■ Problem requirements: Which lines below contain the word "order"? Return each of those lines in full.

■ Record excerpts:
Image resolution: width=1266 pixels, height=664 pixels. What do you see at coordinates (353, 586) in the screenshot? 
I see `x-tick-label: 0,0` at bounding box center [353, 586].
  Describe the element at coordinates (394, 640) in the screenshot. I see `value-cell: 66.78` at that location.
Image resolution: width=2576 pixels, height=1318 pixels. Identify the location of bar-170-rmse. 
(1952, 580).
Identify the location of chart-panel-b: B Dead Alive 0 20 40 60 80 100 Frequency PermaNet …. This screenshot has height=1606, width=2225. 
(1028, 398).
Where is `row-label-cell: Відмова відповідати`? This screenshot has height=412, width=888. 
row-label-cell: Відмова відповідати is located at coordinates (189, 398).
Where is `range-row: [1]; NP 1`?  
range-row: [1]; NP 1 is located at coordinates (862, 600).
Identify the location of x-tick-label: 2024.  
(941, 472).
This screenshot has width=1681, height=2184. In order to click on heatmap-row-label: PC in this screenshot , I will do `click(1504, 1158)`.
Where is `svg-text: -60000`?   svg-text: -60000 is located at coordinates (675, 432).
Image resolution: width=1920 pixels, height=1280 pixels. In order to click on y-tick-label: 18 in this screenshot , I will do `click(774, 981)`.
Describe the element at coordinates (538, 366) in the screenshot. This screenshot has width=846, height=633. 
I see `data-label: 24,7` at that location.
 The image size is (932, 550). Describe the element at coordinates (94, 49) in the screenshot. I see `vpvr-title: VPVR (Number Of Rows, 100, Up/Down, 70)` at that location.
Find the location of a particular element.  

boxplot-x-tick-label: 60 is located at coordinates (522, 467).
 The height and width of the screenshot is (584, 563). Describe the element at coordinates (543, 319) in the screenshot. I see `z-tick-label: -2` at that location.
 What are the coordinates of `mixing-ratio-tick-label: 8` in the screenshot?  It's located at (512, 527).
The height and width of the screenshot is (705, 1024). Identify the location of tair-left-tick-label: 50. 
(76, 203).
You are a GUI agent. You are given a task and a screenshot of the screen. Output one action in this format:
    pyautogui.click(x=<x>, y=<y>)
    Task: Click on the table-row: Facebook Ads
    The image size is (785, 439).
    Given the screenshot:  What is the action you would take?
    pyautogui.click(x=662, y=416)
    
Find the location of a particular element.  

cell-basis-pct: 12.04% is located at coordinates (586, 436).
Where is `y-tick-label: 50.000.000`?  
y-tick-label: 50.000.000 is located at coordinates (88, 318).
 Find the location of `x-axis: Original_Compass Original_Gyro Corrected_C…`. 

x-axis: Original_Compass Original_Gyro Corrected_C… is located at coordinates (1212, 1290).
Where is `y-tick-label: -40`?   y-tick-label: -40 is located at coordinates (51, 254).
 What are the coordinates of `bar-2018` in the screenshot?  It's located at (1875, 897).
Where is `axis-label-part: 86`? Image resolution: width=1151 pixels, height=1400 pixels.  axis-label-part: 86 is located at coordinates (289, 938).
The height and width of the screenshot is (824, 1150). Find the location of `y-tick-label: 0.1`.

■ Exercise output:
This screenshot has width=1681, height=2184. In order to click on heatmap-row-label: PC in this screenshot , I will do `click(1504, 1158)`.
Image resolution: width=1920 pixels, height=1280 pixels. In order to click on y-tick-label: 18 in this screenshot , I will do `click(774, 981)`.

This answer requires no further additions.